The idea that grooves are less “intellectual” or substantive than songs has a long and racist history, and it’s an idea that persists right on up through to the present. The concept of the “guilty pleasure” in music is based on the anxiety that white people feel when we dare to enjoy a groove. But the musical value system here is backwards. Grooves are much harder to play well than songs are. If you have a good song, the interest of its structure can easily conceal weak musicianship. In a groove, there is nowhere to hide. Anne Danielsen again:
[T]he relation between the pure form of a groove, with its repetitive structure and cuts and breaks, and funk’s main musical “challenge,” namely the subtle perfection of the basic two-bar pattern, is not accidental. However, this also means that, as a musical form, the pure groove hides no weaknesses. When all attention is on the groove and almost nothing else is happening, even small mistakes become distinct. The pattern has to be kept steady and relaxed all the way through, and this requires quite extraordinary musical skills (p. 190).
I enjoy the Dead’s more complex writing and less-structured improvisation, but there is a special place they get to when they focus in on a groove. This is why people love Cornell, it’s that balance between ease and focus that a groove requires, the relaxed intensity that dissolves the ego and takes performers and listeners alike outside of mundane experience.
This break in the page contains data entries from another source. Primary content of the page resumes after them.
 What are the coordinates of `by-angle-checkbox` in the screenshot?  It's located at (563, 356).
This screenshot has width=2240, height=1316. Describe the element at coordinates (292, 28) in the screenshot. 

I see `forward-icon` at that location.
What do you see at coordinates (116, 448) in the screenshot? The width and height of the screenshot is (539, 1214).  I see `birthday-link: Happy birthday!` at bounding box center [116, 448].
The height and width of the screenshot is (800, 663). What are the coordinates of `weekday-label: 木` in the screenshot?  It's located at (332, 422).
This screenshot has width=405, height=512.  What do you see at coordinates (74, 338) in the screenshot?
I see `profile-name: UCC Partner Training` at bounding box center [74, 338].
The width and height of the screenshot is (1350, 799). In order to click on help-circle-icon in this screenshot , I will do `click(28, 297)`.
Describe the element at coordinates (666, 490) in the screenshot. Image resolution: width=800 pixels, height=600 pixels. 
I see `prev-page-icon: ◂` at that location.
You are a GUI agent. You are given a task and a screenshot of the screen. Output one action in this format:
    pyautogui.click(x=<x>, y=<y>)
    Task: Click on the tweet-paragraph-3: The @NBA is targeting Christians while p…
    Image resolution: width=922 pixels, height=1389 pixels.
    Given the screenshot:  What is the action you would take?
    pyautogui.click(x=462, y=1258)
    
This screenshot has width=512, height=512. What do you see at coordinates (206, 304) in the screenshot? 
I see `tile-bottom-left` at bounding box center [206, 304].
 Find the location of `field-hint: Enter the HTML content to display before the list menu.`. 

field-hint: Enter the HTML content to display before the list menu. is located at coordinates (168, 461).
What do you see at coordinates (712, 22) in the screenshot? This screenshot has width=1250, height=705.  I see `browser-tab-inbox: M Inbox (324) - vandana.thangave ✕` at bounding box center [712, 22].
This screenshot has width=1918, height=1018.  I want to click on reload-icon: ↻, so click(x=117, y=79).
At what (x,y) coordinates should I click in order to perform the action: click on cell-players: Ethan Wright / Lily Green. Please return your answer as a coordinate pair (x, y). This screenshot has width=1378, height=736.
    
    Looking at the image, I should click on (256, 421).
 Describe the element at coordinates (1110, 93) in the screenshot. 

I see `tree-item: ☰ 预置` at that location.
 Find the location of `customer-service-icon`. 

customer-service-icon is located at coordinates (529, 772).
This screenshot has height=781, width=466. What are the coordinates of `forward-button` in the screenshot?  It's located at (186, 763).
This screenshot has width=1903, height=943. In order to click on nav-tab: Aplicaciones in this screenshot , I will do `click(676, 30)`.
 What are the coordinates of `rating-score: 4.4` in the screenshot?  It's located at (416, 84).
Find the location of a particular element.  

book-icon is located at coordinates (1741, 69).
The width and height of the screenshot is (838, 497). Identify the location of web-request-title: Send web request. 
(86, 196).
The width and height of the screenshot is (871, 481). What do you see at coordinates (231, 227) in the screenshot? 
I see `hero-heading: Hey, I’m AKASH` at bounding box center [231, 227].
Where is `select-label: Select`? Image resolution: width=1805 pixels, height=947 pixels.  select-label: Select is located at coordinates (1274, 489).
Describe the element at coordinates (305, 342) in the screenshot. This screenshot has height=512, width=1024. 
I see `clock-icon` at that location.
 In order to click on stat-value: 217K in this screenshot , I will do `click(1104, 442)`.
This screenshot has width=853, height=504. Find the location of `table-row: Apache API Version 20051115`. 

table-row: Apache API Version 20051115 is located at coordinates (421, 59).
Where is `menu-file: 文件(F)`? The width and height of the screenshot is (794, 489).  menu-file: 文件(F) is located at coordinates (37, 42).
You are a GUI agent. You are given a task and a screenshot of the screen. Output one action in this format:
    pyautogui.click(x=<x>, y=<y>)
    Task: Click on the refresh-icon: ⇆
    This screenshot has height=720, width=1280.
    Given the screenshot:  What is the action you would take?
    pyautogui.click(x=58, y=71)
The length of the Scarlet>Fire groove is essential to its impact. Ted Gioia argues that dance tunes should last at least ten minutes, because that is the minimum amount of time to build up a good trance state. In an era of fractured attention, there is an inherent benefit to focusing in on any extended piece of music. The fact that the Scarlet>Fire groove is also interesting and thought-provoking is just icing on the cake.
This is fantastic. I am motivated to re listen to the Dead now.
Great ending thoughts on groove! These Dead posts have been awesome. Thank you!